* Instructions to follow
Pick out each line with the word "below" from the material that follows.
___ Data to process
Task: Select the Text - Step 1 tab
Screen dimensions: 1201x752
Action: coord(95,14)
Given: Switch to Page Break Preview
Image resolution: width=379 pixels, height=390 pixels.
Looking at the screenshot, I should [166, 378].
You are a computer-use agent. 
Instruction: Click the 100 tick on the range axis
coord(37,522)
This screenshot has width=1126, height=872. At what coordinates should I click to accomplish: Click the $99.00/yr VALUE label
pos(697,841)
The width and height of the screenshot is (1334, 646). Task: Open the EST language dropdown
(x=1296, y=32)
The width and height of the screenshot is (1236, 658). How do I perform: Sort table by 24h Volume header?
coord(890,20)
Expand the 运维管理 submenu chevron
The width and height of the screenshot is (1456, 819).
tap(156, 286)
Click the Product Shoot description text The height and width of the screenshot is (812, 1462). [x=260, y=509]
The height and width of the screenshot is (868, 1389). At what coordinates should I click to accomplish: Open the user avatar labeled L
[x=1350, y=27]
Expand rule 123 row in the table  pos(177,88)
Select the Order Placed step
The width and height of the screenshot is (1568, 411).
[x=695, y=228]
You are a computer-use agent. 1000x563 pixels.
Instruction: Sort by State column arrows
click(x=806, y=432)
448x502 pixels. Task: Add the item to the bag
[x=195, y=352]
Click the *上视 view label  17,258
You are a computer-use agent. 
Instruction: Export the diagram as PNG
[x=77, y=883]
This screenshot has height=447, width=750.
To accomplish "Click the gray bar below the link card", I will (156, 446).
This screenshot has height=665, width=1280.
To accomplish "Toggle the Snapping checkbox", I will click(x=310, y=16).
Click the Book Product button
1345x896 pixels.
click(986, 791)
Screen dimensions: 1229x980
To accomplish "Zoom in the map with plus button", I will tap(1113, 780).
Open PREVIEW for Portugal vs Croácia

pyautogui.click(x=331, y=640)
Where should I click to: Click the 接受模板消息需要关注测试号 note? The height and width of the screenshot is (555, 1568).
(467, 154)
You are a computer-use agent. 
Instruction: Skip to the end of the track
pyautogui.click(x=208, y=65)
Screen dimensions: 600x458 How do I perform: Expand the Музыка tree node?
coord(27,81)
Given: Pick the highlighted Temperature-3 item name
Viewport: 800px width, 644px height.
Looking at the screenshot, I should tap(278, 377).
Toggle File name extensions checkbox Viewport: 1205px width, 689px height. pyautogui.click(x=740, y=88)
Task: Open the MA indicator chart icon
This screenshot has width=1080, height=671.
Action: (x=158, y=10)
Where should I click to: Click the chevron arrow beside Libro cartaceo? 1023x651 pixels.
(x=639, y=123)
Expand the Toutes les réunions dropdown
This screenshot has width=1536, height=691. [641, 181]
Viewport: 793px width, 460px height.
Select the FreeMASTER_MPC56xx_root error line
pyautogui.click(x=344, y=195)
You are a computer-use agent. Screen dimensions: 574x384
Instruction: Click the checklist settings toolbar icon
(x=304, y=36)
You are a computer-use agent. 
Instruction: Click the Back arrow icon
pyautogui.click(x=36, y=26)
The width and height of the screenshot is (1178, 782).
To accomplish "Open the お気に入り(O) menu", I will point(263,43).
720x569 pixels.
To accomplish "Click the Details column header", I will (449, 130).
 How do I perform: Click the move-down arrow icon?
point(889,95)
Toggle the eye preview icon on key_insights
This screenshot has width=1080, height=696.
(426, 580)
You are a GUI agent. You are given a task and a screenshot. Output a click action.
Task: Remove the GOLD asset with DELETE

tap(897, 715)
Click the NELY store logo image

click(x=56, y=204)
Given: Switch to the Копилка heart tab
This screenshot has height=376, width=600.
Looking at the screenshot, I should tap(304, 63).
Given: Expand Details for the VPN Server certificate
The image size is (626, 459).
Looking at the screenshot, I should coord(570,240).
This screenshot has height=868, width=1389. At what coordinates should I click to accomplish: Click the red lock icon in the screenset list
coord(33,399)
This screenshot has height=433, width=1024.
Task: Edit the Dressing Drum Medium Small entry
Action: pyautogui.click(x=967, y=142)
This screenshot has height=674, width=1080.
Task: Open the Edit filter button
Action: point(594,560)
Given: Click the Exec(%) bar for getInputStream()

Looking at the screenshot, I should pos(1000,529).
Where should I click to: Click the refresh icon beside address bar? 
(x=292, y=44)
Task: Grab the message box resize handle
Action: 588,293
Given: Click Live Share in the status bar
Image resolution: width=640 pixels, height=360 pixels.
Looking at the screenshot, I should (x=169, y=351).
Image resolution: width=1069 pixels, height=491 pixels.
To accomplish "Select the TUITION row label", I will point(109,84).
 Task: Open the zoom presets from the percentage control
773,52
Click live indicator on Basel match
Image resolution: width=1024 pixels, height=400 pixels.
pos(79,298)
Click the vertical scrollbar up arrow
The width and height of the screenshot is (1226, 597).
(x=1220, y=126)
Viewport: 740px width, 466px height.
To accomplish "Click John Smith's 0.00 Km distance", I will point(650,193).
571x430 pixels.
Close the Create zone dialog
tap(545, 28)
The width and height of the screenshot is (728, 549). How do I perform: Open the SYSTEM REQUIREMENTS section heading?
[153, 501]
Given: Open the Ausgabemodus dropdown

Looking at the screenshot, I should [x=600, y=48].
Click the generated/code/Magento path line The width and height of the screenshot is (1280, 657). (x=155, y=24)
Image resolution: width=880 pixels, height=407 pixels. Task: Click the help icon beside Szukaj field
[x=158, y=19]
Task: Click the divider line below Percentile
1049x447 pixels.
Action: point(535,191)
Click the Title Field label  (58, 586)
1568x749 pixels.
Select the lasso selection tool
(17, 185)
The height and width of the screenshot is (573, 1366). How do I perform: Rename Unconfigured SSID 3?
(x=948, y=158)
______
* Response to this task
To accomplish "Click the gray bar below the link card", I will (156, 446).
Task: Click the divider line below Percentile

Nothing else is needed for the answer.